Biofertilizers: A sustainable alternative

The world’s population has been predicted to grow up to 9 billion people by 2050. Therefore, we will need an equivalent increase in agricultural production. The food crisis is expected to be sharp in developing countries. However, it should be considered as a global problem. As the general secretory of the United Nations has said, “The lives of millions of people depend on our collective ability to work. In our world of plenty, there is no excuse for inaction or indifference.”

Researchers have been working to increase food production for decades. Improved crop varieties, chemical fertilizers and pesticides were introduced to keep up with increasing food demands. A major problem with crop plants is their inability to use atmospheric nitrogen gas for their nitrogen requirement. As a result, in early 1900’s methods like the Haber-Bosch process were invented to convert nitrogen gas to ammonia to supply nitrogen to crops in chemical forms.

However, over the decades, use of such fertilizers has caused pollution of soil and water bodies, ultimately affecting human health. Due to the negative effects of using chemical fertilizers, the focus of the research has been shifted towards development of sustainable agricultural practices.

Biofertilizers can provide a cheap and sustainable alternative to reduce the use of chemical fertilizers using biological nitrogen fixation. Biological nitrogen fixation is the conversion of atmospheric nitrogen (N2) to plant utilizable forms such as ammonia with the help of microorganisms. Rhizobia, a type of bacteria found in the soil, are often used to develop biofertilizers. They can exist in a symbiotic relationship with the legume plants and fix N2. Rhizobia can also work as plant growth promoting microorganisms by producing hormones necessary for overall growth of the plant. Even after harvesting, the organic matter left behind add nutrients to the soil and leave enough nitrogen for the next crop to reduce chemical fertilizer usage.

Legumes are plants which have their seeds in pods. Commonly known legumes are soybean, beans, alfalfa, chickpeas, peas, lentils and clover etc. As Legumes have a symbiotic advantage over the cereal crops, they should be promoted in agriculture. Currently, legumes are mainly used for forage in agriculture or as green manure, however, they are an integral part of daily diet in South Asian countries like India, Bangladesh and Pakistan etc.

Legumes are a major source of protein. Products like soy milk and tofu, prepared from soybeans are becoming popular in North America, especially among the people with allergies from dairy products. Due to relatively lower prices and easy production of legume as compared to meats, they can prove to be an excellent source of food in developing countries.

Legumes secrete root exudates which are rich in sugars in the soil around their roots.

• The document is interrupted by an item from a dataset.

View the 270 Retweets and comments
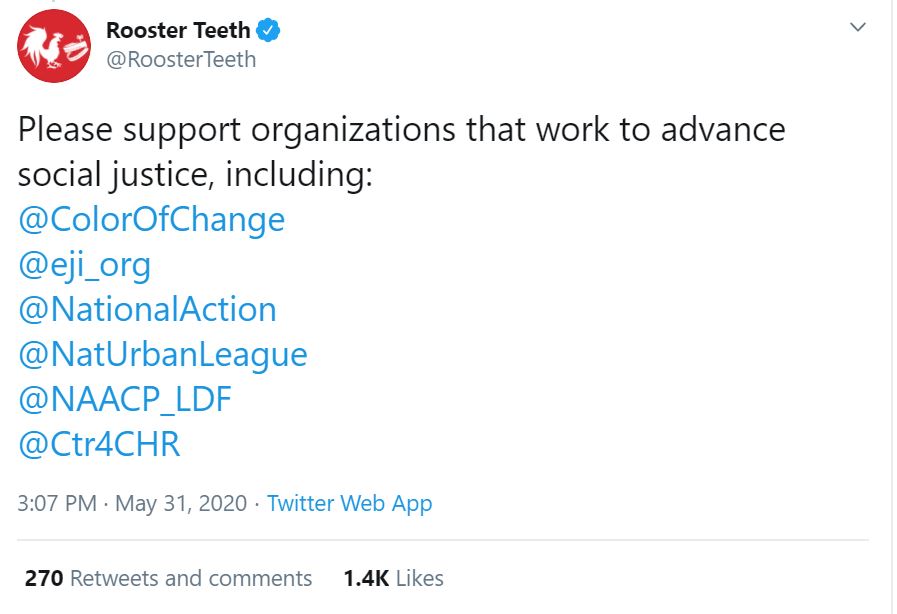 click(168, 578)
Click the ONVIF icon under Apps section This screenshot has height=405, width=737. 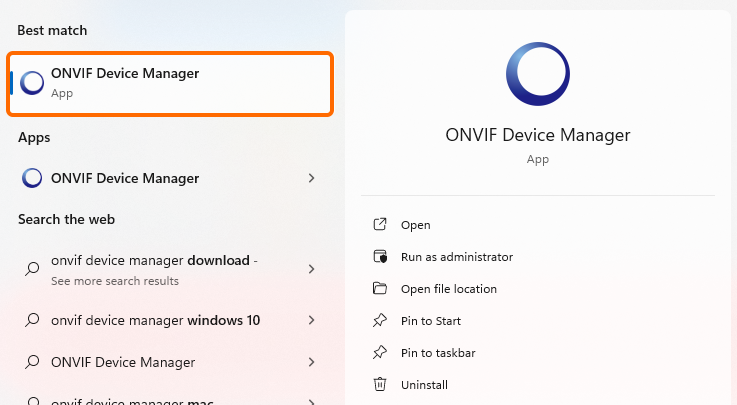[x=33, y=178]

These nutrient rich exudates attract different microorganisms, creating competition among the microorganisms for food and survival. For rhizobia to survive this competition and enter in symbiosis, they need to utilize a variety of sugars.

A common problem that occurs is the inability of the commercial inoculants to compete for symbiosis in the presence of other indigenous microorganisms in the rhizosphere. Therefore, it is important to study the mechanisms by which different rhizobia utilize a variety of sugars as a carbon source for their metabolism.

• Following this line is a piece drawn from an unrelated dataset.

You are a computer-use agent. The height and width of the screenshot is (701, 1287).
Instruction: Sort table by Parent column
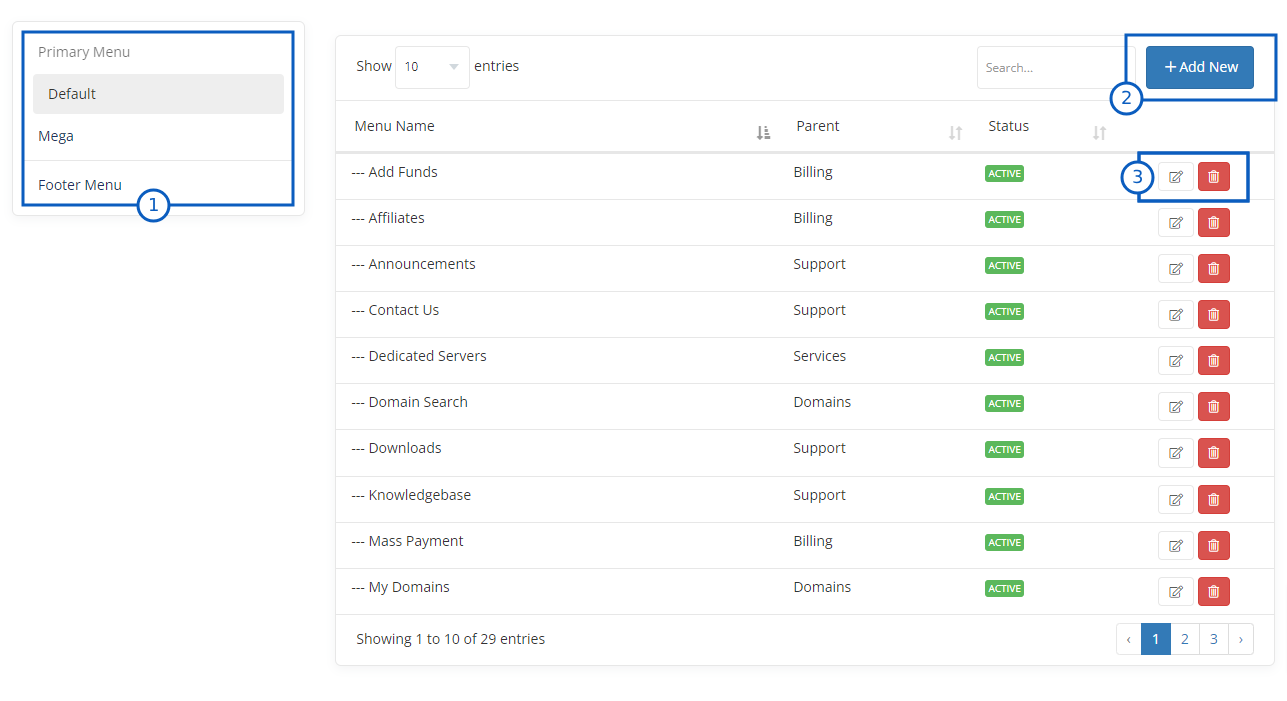955,132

The Oresnik lab, at University of Manitoba focuses on understanding the carbon metabolism in rhizobia and our goal is to use our knowledge towards developing better biofertilizers which can survive under field conditions and establish a successful symbiotic association with legume plants. We mainly work with Sinorhizobium meliloti which is a rhizobial species known to form symbiotic association with alfalfa. This association is studied as a model system to understand symbiotic establishment. However, I am specifically interested in understanding the series of events that occur when rhizobia infect the legume roots and the role of carbon metabolism during that interaction.

In conclusion, research scientists are not the only people who can help curb the use of chemical fertilizers. Everyone can contribute by incorporating legumes into their everyday diet. This will supply the average person’s protein requirement, and also help the local farmers. Small changes in our dietary route may not change everything, but we can contribute our fair share towards sustainability and leave a better place for the future generations.